Great tales of human struggle and redemption have always been set against epic natural landscapes, ranging from Adam and Eve in the Garden of Eden to, most recently, Leonardo DiCaprio in The Revenant. So it’s disappointing that “Seeing Nature: Landscape Masterworks from the Paul G. Allen Family Collection,” now on view at the Phillips Collection, isn’t more, well, epic.
The Phillips is the exhibition’s second venue—and only East Coast stop—out of a five-museum national tour that began in Portland last fall and will end in Seattle in 2017. Gleaned from the collection of Microsoft mega-millionaire Paul G. Allen, “Seeing Nature” features 39 paintings generally about nature by lots of big-name artists from the last 400 years. Though touted in the press release as a potential crash course on the development of landscape painting, don’t expect to learn anything new about the genre—like most Art History 101 classes, the show is excessively broad, very Western, and a mostly white male-centric survey.
“Seeing Nature” showcases the commodification of landscape painting more so than its historical development. Chronologically, it begins with allegorical scenes of the five senses created in 1617-1618 for rich patrons by Dutch master Jan Brueghel the Younger. The most recent work in the show is a 2008 lake scene by contemporary artist April Gornik that looks like something from Room & Board. These two artists, separated by four centuries, prove one thing: Figurative landscape is always in style for wealthy collectors.

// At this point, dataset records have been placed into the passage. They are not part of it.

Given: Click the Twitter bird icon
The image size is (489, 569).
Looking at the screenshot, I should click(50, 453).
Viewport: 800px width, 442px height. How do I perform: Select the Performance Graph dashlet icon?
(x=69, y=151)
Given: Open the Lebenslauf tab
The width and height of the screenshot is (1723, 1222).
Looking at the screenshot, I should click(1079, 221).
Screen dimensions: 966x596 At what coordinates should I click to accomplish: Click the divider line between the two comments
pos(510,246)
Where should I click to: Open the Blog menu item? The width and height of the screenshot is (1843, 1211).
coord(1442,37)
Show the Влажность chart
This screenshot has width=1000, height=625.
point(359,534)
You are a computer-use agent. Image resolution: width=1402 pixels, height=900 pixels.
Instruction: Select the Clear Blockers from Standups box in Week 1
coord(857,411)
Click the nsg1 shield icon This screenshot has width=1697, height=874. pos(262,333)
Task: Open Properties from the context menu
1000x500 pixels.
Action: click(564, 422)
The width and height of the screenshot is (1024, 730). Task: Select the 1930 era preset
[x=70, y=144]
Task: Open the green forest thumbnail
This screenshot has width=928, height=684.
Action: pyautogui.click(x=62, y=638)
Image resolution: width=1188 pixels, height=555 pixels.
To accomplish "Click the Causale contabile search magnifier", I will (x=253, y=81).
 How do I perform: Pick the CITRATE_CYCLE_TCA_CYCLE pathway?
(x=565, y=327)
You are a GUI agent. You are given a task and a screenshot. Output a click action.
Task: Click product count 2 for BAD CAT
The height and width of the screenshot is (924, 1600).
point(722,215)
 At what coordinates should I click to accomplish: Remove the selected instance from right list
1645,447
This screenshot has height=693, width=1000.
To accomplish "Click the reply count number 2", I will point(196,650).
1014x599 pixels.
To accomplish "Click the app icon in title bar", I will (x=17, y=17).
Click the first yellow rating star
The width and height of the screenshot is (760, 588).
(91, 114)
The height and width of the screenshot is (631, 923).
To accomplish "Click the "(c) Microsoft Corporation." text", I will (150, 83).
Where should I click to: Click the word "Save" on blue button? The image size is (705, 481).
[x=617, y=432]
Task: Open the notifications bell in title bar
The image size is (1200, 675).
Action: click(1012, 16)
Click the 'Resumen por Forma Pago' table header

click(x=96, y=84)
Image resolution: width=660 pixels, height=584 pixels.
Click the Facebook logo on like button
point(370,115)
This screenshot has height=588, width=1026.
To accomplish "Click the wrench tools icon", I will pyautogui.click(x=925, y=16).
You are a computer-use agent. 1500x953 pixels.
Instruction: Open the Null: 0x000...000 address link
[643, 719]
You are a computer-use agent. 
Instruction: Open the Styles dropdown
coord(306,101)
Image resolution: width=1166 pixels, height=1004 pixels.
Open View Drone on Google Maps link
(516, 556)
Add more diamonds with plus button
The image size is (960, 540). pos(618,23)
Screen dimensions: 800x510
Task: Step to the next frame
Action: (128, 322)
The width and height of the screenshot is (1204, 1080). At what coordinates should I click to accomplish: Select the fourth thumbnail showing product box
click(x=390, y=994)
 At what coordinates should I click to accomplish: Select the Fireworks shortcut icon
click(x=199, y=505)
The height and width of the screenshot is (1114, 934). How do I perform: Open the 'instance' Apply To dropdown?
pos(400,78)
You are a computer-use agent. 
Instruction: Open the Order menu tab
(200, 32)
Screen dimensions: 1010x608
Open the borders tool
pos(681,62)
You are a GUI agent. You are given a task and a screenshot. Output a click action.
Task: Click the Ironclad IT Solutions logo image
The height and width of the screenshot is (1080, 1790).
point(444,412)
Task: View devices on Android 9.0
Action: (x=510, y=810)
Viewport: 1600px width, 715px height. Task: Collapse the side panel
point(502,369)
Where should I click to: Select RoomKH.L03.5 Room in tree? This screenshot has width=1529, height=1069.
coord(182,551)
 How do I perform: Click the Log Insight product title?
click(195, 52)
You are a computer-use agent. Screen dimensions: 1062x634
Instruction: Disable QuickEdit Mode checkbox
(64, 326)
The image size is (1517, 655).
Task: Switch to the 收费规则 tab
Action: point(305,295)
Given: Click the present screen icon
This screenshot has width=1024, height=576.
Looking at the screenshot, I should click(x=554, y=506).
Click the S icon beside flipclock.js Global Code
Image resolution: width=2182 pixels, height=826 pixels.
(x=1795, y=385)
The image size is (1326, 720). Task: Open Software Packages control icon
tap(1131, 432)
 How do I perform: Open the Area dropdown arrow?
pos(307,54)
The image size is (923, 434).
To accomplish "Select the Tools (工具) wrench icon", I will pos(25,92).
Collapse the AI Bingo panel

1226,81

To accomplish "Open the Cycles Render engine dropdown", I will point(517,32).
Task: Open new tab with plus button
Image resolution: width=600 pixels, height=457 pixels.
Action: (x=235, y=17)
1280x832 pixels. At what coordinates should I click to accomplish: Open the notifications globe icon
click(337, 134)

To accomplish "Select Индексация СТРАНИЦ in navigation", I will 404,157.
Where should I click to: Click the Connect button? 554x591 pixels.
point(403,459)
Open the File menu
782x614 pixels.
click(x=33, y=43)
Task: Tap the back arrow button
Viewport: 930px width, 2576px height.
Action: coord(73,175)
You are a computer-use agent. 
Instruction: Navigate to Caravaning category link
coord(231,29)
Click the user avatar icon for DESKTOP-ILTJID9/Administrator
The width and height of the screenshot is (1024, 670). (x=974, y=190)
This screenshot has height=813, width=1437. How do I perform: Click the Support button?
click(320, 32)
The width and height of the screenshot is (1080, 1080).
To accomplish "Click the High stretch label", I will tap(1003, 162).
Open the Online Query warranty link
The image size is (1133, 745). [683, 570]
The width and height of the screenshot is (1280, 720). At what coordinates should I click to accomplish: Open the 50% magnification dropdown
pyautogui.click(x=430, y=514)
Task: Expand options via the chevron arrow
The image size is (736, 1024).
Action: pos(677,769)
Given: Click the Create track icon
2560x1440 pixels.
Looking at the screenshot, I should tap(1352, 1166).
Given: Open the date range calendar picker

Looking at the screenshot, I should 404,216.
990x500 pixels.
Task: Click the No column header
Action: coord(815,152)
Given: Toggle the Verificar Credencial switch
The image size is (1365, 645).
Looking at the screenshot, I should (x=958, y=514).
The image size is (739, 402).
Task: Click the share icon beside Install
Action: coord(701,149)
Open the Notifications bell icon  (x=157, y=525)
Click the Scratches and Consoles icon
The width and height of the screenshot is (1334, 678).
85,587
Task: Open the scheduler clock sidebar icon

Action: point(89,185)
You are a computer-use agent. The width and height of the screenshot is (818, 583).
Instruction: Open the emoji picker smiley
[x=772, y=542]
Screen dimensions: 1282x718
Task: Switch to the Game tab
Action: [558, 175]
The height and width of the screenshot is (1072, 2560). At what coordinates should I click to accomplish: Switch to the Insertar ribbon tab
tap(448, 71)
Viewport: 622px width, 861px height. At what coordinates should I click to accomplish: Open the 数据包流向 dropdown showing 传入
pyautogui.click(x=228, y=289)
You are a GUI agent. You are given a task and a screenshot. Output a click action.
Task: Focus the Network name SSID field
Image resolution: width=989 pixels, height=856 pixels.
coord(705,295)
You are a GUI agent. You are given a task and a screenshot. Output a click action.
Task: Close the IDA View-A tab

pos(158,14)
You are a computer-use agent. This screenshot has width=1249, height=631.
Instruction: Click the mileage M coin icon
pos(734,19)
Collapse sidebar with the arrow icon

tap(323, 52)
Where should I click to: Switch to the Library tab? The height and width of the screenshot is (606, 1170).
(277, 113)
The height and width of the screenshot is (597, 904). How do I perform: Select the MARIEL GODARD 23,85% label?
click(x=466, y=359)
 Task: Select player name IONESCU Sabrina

The obvious (and intended) headliners of the exhibition are the well-known Impressionist artists: Claude Monet, Paul Cézanne, and Paul Signac. Two very recognizable Monets—guaranteed crowd-drawers—greet visitors as they enter the exhibition. (In total, there are five works by Monet, the most of any one artist in the show besides Brueghel’s five-part sense series.) To the Phillips’ credit, the gallery’s limited sightlines are put to excellent use in the show’s opening, presumably to draw visitors away from the Monet flame—Gustav Klimt’s mesmerizing “Birch Forest” (1903) beckons from the left, Milton Avery’s whimsical blue “Dancing Trees” (1960) tango enticingly straight ahead in the next room, and David Hockney’s punchy “The Grand Canyon” (1998) pulsates with color to the right.
If the 19th-century French tableaus are a tad too basic for your taste, there are some stand-out works in the show that haven’t yet been mainstreamed into magnets and mugs. It’s worth the Phillips’ entry fee just to bask in the sumptuous splendor of Henri Le Sidaner’s moody yet luminescent “La Serenade, Venice” (1920) and the alien terrain of Arthur Wesley Dow’s “Cosmic Cities, Grand Canyon of Arizona” (1912).
Plenty of works included in “Seeing Nature” aren’t necessarily landscapes, which raises questions about what exactly constitutes a landscape painting. Paintings that stand out as liberal interpretations of the word include Georgia O’Keefe’s macro floral illustration “Black Iris VI” (1936), René Magritte’s surrealist tree “The Voice of Blood” (1959), and Ed Ruscha’s “Untitled” (1989)—a planar, close-up view of a desolate gas station. Additionally, John Singer Sargent’s “The Chess Game” (1907), Thomas Hart Benton’s “Spring Plowing” (1940), and Edward Hopper’s “Clamdigger” (1935) are more genre paintings—simple depictions of everyday life—than they are landscapes; they just happen to be set outside.
But “Seeing Nature” can’t really be faulted for this: it’s less a survey of landscape art than it is one person’s grandiose collection. The show lacks any kind of informed critical inquiry beyond the flabby introductory wall text that hurriedly historicizes the roster of artists on view. The rest of the text panels throughout the show are mere descriptions and anecdotes.
What “Seeing Nature” does offer, if not depth and diverse discourse, is a perfectly palatable smattering of mostly conventional, idealized, figurative landscapes. And how one, very blessed man chooses to see nature.